前払費用とは?決算整理仕訳と再振替の基本

前払費用は、すでに支払った費用のうち、翌期以降に対応する金額を資産として計上する勘定です。簿記3級では「支払いが先、役務提供が後」と判断できれば、決算整理仕訳までつなげやすくなります。

基本情報

前払費用の分類と使いどころ
分類資産(流動資産)
増えるとき借方(決算整理で未経過分を費用から振り替えたとき)
減るとき貸方(翌期首の再振替仕訳で費用へ戻したとき)
代表的な相手科目保険料支払家賃
試験での問われ方決算整理仕訳(借 前払費用/貸 費用科目)と翌期首の再振替仕訳、未払費用との向きの区別

仕訳例

1年分の家賃を8/1に前払いし、決算日(3/31)に未経過4か月分を振り替えます。
日付 借方科目 借方金額 貸方科目 貸方金額
8/1 支払家賃
1年分を費用として計上
120,000 普通預金 120,000
3/31 前払費用
未経過4か月分を資産へ
40,000 支払家賃
未経過分を費用から除く
40,000

表の読み方:支払時はいったん全額を費用(支払家賃)として計上します。

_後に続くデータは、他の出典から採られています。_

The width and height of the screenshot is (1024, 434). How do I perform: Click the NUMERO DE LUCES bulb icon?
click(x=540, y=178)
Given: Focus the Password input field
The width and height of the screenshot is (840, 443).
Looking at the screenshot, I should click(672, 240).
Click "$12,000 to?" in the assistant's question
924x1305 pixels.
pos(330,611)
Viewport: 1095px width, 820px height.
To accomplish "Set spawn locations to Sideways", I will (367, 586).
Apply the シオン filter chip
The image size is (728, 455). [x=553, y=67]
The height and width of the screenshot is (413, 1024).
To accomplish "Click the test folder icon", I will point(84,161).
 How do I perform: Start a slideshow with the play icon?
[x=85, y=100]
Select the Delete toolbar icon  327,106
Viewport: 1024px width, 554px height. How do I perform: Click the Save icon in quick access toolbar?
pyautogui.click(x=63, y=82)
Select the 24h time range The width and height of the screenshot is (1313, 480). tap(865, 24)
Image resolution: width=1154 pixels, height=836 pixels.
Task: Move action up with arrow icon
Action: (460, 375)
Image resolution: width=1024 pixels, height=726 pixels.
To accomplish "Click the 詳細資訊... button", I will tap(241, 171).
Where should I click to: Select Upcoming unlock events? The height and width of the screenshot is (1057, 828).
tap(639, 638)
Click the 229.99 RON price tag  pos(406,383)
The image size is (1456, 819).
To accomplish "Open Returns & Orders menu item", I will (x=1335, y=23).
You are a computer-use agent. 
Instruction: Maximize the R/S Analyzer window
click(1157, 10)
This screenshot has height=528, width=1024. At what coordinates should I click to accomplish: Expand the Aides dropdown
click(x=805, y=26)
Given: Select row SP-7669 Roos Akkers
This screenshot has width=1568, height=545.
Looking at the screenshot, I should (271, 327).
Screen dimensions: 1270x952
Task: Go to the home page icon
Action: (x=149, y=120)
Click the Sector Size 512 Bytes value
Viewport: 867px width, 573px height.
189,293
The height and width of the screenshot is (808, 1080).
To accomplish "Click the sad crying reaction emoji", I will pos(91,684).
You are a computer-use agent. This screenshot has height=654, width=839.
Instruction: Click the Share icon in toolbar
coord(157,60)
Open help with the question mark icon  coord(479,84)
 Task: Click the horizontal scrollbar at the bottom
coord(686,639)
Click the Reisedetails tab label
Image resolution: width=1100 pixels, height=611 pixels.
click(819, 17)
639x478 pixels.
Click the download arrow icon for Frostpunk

決算では、8/1〜3/31の8か月分(80,000円)は当期の費用のまま残し、翌期分の4か月分(40,000円)だけを前払費用(資産)へ振り替えます。

混同しやすい語との違い

試験でのよく問われ方

ミニ演習(3問・即時採点)

Q1. 前払費用は貸借対照表のどこに表示されますか?(答えを見る)

流動資産です。前払費用は「支払い済みだが、まだ役務の提供を受けていない」分の資産なので、流動資産に表示します。

Q2. 8/1に1年分の家賃120,000円を支払い、費用として計上しました。決算日(3/31)の決算整理仕訳は?(答えを見る)

(借)前払費用40,000/(貸)支払家賃40,000です。8/1〜3/31の8か月分(80,000円)はすでに経過しているので当期の費用のままにし、残り4か月分(40,000円)を前払費用(資産)へ振り替えます。

Q3. 翌期首になったら、決算整理で計上した前払費用はどう処理しますか?(答えを見る)

決算整理仕訳を逆にした再振替仕訳(借 支払家賃/貸 前払費用)を行い、前払費用を取り崩して当期の費用に戻します。